Foreign Policy Research Institute A Nation Must Think Before it Acts What the MSM is Failing to Tell You

What the MSM is Failing to Tell You

The missing context behind the recent Hizballah attacks on Israel, and ISIS attacks on Saudi Arabia.

Yesterday two Israeli soldiers were killed and seven others were wounded by aHizballah rocket attack from across the Lebanese border. On January 6, three Saudi border guards were killed by an ISIS suicide squad just inside Saudi territory. What, if anything beyond the militarily obvious, do these two incidents have in common?
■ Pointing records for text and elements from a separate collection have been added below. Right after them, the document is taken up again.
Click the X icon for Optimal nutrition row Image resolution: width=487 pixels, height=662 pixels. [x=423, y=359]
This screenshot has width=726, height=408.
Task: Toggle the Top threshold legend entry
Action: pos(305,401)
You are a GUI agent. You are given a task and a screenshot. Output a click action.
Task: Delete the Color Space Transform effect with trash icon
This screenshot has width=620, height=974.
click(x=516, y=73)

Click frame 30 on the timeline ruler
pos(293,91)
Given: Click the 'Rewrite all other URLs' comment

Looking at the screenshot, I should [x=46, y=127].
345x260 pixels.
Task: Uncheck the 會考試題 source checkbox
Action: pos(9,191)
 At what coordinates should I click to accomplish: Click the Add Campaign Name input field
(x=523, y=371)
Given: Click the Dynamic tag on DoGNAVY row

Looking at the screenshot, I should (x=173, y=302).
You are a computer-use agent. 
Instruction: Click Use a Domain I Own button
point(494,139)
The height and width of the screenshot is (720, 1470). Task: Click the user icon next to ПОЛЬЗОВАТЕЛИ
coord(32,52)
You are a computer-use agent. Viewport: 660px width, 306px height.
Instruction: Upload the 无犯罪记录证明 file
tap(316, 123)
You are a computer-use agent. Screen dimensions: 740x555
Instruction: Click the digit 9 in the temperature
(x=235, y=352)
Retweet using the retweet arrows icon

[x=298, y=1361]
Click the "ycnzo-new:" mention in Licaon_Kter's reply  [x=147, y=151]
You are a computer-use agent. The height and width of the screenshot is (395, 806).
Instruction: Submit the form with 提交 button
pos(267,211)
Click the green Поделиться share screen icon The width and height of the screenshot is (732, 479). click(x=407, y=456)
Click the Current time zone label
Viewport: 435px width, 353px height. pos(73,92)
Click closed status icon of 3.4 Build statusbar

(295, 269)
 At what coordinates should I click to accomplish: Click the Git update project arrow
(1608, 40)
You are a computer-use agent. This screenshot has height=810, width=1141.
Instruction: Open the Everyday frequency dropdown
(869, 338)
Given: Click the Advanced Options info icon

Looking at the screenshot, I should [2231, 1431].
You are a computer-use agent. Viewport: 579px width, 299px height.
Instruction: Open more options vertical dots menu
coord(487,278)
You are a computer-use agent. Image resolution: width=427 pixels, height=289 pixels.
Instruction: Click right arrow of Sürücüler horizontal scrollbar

Plenty. Three things (why is it always three?) come readily to (my) mind.

First, and of least importance, is the oft-noted fact that American mainstream media habits have devolved into providing mostly context-free information points, so that little to no background is provided to help readers turn information into knowledge. It was not always so, but it is so now. We generally get only dots, not lines or shapes, and certainly not useful three-dimensional displays. But both the recent Israeli and Saudi episodes have backgrounds that do enable information to become knowledge. More of this background anon.

Second, of considerable importance, is the fact that both attacks were perpetrated by networks operating beyond the usual habits and constraints of Westphalian states.

Hizballah is an Iranian proxy operating for many years now in and out of Lebanon and, more recently, in Syria. Its past forays have extended all the way to Buenos Aires, and not long ago to Bulgaria. It is part of an Iranian-supported, and in many cases Iranian-directed, network that also includes several murderous Shi’a militias operating on Iraqi territory. What is novel is that in recent months Iranian forces themselves, mainly from the Al-Quds Brigades, have gone expeditionary and are now present physically in Lebanon, Syria, Iraq (in rather large numbers), and soon if not already very likely in Yemen, perhaps Sudan, Afghanistan (first in and around Herat), and, in due course, even Turkey.

ISIS is engaged in a state-building enterprise as a quintessential premodern “revitalization movement” (Anthony F.C. Wallace, 1956), but it is trying to do so on the dying corpses of several Arab states. These states centrally include Syria and Iraq, but in accordance with the Islamic State’s “survive and expand” annexation strategy, it now also arguably encompasses ill-defined but real chunks of Yemen, Libya, Egypt (Sinai), Algeria, Saudi Arabia, Afghanistan, and Pakistan. For all anyone knows, the second-largest city in France, Marseilles, is next. In IS parlance, there is now a vilayet, or province of the State, in each of these proto- or para-Westphalian units (and, as I have argued before, they were never really any more than that).